The above are but a sample of what you, the millennials, have to grapple with to guarantee a sound and prosperous future.
In my book, Let Africa Lead, this is what I posed as a cluster of questions to my generation:
Africa’s Leadership Imperative
If not us, then who?
If not from Africa, then whence?
If not now, then when?
If not for Africa and humanity, why not?
Let Africa rise to this quintessential challenge.
It is our date with destiny.
- Reuel J Khoza
Written aboard an aircraft bound for the World Economic Forum, Davos, 2005.

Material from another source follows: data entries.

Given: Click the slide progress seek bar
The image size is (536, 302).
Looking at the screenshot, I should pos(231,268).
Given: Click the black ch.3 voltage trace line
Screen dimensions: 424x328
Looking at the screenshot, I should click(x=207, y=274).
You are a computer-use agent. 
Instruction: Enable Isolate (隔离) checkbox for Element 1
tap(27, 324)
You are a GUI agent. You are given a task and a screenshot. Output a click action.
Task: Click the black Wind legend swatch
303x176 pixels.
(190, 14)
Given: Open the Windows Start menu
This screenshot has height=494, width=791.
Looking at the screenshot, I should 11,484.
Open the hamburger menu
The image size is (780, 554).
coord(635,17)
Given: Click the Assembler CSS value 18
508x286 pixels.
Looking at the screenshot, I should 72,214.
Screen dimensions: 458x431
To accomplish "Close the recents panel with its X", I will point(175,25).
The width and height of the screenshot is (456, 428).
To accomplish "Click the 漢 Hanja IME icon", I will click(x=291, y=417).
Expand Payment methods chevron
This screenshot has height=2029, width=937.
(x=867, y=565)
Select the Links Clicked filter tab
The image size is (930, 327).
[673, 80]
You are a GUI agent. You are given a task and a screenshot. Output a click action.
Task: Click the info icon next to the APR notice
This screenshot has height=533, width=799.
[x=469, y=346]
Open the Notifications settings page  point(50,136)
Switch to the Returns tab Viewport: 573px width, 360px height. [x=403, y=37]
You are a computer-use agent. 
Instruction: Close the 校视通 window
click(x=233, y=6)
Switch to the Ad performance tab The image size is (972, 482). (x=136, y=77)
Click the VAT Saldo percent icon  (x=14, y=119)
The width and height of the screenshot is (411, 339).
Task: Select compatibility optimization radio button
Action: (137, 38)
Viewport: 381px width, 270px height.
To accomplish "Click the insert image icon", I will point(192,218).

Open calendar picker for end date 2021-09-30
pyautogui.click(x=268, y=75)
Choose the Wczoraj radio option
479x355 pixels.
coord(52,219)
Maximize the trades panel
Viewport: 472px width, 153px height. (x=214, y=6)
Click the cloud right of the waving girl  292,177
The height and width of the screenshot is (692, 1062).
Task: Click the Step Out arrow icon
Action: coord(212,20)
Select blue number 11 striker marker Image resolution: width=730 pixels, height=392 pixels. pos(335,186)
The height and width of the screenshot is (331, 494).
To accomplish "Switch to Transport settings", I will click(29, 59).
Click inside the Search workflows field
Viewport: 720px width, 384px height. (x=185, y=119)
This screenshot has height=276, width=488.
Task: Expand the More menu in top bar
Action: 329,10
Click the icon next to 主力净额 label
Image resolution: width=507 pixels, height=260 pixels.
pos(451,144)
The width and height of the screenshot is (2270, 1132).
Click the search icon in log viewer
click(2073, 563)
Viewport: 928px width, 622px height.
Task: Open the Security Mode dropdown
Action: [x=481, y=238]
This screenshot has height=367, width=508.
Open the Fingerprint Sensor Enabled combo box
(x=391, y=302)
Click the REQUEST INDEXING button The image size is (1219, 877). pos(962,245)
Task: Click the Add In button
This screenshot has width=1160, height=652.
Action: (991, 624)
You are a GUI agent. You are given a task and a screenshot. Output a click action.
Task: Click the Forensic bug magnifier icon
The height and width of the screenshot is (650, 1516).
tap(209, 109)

May I, in complementing this set of questions, cite the profile of the African in My Dream as sketched in the essay: Education for an African Renaissance, in the book The African in my Dream:
In his now famous “I am an African” address to the Constitutional Assembly on 8 May 1996, Thabo Mbeki concluded as follows:
“Whoever we may be, what our immediate interest, however much we carry baggage from our past, however much we have been caught by the fashion of cynicism and the loss of faith in the capacity of people, let us err today and say – nothing can stop us now!”
The unstoppable African that Thabo Mbeki talks about, the unstoppable African who, I believe, is assembled here today shall be:
An African who is master of his / her destiny
An African who has vision
An African who is a profoundly moral being
An African who has integrity
An African who is able and competent
An African who takes responsibility for his / her actions
An African who pushes back the frontiers of knowledge
An African who builds the future
An African who leads a renaissance
An African who, when she looks in the mirror, sees the hand of God.